§ Task: Return the records exactly, from the first line through the "You are a computer-use agent. Viewport: 1171px" line.

Stored data entries:
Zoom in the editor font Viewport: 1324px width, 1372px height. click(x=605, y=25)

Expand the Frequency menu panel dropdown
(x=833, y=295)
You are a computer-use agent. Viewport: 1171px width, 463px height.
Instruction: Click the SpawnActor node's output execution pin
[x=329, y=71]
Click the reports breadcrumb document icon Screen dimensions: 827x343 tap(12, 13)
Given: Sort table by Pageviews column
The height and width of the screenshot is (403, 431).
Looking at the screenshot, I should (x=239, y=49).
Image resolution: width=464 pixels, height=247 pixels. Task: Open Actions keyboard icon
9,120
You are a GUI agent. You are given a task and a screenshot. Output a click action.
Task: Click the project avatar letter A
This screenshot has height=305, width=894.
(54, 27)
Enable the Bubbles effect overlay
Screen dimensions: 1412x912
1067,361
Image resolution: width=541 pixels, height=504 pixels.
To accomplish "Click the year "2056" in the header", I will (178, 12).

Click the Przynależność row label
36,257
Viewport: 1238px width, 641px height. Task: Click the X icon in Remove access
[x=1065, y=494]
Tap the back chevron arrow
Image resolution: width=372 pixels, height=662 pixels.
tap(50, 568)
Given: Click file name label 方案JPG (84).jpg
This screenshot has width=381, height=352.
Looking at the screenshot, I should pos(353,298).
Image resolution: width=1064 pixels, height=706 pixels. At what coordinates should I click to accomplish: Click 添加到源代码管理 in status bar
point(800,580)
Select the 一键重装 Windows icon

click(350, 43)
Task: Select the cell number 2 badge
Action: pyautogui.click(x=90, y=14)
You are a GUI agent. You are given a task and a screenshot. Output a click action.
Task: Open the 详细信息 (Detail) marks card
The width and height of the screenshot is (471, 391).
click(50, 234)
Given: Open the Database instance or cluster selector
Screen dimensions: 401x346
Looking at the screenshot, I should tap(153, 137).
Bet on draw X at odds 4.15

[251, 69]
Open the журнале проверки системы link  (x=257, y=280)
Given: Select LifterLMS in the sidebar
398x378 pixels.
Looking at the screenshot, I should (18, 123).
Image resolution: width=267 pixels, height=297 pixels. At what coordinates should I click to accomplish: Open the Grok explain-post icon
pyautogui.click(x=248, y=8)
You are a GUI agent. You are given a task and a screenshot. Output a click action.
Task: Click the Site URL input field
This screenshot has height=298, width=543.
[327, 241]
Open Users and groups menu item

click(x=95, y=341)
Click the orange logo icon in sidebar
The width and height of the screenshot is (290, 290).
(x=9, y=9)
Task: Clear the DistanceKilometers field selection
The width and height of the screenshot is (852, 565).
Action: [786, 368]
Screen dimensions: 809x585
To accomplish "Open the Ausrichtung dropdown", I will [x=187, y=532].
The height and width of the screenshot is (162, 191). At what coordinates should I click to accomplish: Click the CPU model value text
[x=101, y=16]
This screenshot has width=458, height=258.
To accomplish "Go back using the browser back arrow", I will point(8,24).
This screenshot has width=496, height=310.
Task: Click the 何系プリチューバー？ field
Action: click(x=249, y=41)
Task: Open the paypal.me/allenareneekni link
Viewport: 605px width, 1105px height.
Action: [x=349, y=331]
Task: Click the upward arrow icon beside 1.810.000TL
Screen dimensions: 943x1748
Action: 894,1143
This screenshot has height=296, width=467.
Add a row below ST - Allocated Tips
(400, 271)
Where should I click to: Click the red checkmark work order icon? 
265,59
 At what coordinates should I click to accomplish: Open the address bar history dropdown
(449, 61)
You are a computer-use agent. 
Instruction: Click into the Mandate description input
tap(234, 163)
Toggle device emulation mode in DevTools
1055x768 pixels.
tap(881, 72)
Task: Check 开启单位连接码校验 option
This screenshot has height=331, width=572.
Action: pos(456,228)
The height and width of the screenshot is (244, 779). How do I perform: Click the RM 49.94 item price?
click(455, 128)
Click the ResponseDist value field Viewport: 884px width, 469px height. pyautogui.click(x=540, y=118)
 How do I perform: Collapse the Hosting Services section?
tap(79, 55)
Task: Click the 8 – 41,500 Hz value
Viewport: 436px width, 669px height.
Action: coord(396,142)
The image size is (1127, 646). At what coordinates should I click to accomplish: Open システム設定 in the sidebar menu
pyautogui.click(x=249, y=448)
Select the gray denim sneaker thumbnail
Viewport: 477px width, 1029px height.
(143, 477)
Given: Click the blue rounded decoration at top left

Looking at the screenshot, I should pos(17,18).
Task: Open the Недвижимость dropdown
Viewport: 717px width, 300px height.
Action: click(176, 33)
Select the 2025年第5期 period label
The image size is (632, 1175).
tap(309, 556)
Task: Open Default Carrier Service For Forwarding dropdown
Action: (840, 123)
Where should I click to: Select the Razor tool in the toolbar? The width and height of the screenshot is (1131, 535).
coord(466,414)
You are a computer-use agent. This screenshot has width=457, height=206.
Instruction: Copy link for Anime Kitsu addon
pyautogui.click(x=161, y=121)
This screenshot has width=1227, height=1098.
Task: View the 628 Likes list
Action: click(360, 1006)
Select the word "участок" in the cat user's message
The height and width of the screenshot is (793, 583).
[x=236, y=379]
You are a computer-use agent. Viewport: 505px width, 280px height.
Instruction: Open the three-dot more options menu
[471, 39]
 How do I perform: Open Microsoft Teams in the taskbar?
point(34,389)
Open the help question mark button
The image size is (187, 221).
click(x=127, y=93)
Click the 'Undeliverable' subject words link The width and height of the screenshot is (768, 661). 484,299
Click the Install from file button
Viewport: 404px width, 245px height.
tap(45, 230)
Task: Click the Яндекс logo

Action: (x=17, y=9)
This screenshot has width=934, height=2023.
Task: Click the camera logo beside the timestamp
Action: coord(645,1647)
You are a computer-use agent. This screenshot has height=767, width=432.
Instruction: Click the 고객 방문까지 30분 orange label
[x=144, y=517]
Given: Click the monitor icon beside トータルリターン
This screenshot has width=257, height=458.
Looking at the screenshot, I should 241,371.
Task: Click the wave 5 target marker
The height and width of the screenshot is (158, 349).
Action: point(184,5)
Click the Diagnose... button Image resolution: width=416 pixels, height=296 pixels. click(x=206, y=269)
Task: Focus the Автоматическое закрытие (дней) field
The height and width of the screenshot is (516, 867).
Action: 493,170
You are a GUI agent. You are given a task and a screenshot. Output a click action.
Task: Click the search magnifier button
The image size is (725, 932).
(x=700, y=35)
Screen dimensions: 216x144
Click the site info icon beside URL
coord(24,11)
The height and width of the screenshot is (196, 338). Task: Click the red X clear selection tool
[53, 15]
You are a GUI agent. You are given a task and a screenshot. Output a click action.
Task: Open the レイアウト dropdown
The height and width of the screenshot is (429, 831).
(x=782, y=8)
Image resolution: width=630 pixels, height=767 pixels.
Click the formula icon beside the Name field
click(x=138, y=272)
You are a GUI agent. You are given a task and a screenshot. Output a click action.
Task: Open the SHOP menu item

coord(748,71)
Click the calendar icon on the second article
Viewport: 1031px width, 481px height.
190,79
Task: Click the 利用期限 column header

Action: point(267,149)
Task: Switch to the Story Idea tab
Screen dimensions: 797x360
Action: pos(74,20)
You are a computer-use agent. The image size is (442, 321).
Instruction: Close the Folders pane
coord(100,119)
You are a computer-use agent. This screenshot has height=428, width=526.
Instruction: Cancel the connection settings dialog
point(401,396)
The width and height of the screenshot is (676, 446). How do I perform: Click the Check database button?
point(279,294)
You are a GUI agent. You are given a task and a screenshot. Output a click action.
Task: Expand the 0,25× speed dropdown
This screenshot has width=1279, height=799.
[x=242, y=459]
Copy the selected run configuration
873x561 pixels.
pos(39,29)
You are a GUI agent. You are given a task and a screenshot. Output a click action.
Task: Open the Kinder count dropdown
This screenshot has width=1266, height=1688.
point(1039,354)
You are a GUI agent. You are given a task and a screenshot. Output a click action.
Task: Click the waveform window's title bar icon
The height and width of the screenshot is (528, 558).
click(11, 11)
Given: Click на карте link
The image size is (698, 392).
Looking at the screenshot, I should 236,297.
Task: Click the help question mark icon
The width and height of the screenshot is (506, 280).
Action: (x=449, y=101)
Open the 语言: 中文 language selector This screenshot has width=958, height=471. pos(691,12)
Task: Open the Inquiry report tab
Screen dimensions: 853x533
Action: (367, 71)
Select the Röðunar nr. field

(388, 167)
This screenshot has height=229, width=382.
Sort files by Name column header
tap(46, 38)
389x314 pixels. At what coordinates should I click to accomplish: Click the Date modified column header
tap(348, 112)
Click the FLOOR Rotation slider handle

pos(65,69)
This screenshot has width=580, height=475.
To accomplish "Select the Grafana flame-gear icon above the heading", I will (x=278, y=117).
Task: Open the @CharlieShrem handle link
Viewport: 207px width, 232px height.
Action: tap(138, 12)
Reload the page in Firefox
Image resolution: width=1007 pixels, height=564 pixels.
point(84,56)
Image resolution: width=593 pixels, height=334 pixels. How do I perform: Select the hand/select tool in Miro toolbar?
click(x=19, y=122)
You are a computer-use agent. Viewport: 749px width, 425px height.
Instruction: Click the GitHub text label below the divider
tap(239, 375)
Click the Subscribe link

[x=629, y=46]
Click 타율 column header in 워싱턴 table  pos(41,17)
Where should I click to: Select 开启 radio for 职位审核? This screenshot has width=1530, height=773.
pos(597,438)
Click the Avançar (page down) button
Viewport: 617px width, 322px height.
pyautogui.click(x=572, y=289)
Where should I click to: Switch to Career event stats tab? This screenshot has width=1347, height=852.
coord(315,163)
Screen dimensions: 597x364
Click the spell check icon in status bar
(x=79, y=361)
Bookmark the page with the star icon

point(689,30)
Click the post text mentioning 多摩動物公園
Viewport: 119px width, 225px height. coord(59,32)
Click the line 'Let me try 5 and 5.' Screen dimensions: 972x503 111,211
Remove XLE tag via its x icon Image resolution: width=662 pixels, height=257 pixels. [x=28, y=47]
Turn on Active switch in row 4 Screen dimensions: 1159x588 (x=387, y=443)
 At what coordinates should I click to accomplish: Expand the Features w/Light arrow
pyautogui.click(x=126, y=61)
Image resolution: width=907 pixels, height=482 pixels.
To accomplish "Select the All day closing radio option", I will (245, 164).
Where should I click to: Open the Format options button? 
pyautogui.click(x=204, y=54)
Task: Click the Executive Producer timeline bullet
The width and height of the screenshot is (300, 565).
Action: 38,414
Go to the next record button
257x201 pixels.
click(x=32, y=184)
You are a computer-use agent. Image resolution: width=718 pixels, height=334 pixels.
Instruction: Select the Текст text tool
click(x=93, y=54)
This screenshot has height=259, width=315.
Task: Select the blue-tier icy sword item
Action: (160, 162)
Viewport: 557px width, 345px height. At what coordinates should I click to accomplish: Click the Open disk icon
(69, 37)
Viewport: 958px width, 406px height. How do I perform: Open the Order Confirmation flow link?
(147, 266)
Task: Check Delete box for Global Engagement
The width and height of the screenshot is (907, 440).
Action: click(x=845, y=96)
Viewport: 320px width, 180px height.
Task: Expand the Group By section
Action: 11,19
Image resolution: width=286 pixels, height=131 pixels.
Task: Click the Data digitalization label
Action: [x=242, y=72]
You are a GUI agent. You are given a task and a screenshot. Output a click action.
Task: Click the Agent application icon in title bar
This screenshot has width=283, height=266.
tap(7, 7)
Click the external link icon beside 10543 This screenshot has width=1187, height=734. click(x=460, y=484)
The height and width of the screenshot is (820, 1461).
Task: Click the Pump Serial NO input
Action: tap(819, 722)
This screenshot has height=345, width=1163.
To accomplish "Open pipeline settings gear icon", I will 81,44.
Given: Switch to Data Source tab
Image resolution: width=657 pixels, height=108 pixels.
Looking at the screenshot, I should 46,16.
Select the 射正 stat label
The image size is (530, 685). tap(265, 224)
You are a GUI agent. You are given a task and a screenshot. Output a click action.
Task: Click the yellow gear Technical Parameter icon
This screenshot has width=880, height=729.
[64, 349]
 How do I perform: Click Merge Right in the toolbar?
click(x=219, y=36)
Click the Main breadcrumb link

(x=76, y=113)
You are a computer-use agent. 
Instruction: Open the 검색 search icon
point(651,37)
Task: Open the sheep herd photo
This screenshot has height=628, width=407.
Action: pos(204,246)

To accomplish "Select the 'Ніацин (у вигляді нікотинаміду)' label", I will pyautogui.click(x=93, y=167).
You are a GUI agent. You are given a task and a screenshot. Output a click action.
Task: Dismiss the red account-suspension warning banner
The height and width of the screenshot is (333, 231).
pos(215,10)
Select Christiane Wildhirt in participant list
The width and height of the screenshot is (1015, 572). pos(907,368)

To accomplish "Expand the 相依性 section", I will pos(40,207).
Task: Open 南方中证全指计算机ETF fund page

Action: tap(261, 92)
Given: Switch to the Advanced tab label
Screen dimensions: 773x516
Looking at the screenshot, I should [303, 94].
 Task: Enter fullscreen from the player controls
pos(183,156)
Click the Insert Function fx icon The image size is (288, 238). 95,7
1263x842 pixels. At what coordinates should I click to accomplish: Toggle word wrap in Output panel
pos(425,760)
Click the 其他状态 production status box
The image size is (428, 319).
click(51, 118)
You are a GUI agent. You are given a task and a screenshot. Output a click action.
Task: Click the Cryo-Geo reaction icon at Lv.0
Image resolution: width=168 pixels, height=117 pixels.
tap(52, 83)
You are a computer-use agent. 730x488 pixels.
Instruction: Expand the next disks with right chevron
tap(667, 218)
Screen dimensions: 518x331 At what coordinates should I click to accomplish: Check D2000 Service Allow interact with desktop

§ Response below:
Zoom in the editor font Viewport: 1324px width, 1372px height. click(x=605, y=25)

Expand the Frequency menu panel dropdown
(x=833, y=295)
You are a computer-use agent. Viewport: 1171px width, 463px height.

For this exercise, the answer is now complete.